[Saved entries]

++++++

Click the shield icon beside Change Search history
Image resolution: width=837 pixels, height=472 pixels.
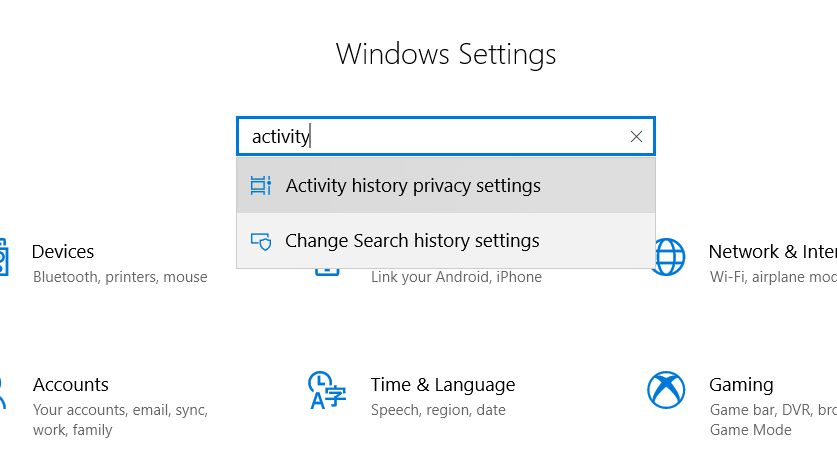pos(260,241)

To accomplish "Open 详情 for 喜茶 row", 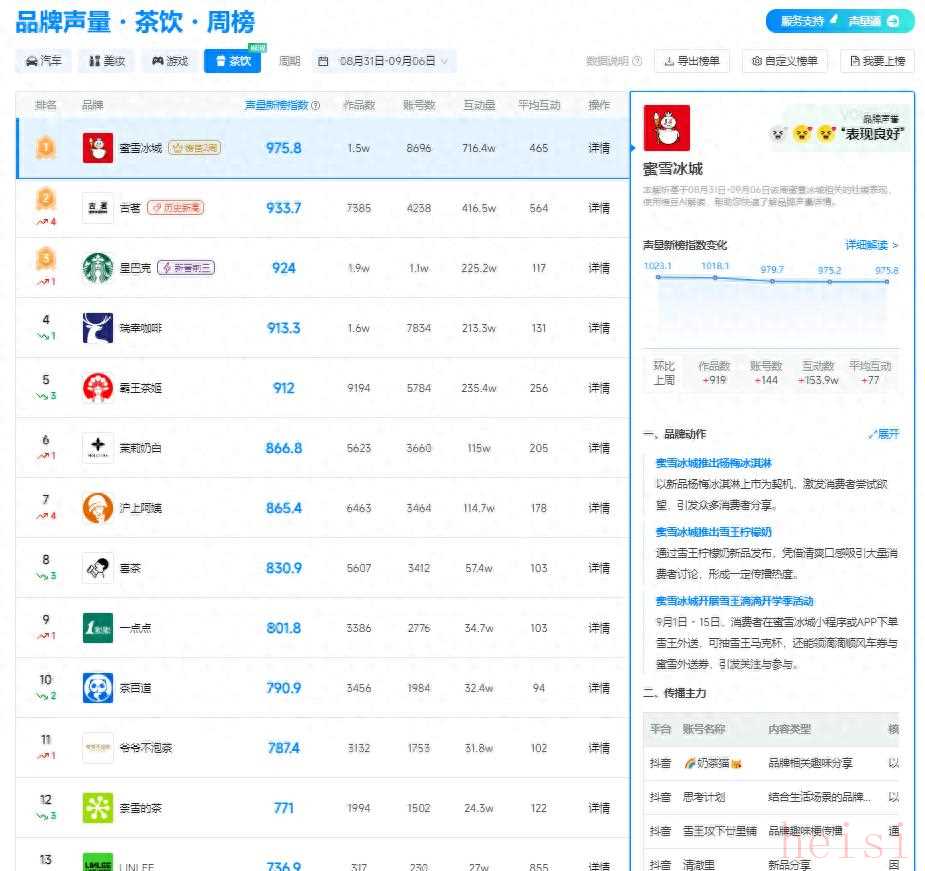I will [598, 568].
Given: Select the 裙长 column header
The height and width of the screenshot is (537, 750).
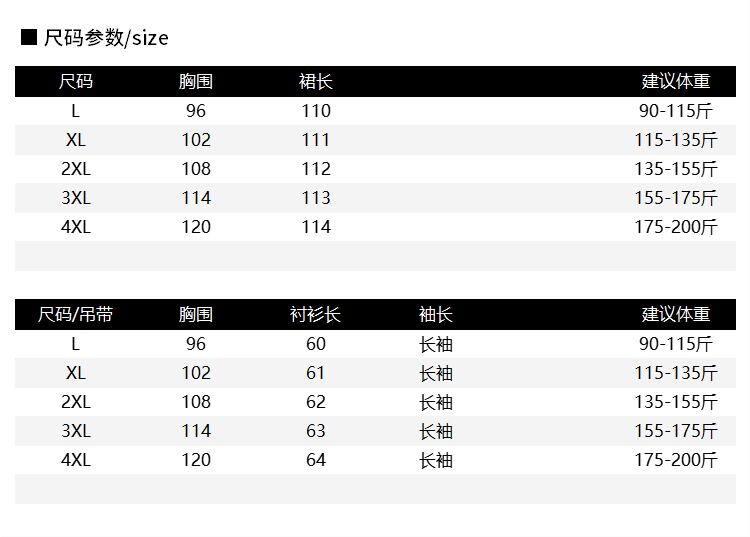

++++++

### [PROBLEM TO WORK ON]
In the records, the line containing "Given: Select the 裙长 column header" starts the span and the final line ends it. Output exactly that span, both ends included, with no pictures and nothing else.

### [YOUR SOLUTION]
Given: Select the 裙长 column header
The height and width of the screenshot is (537, 750).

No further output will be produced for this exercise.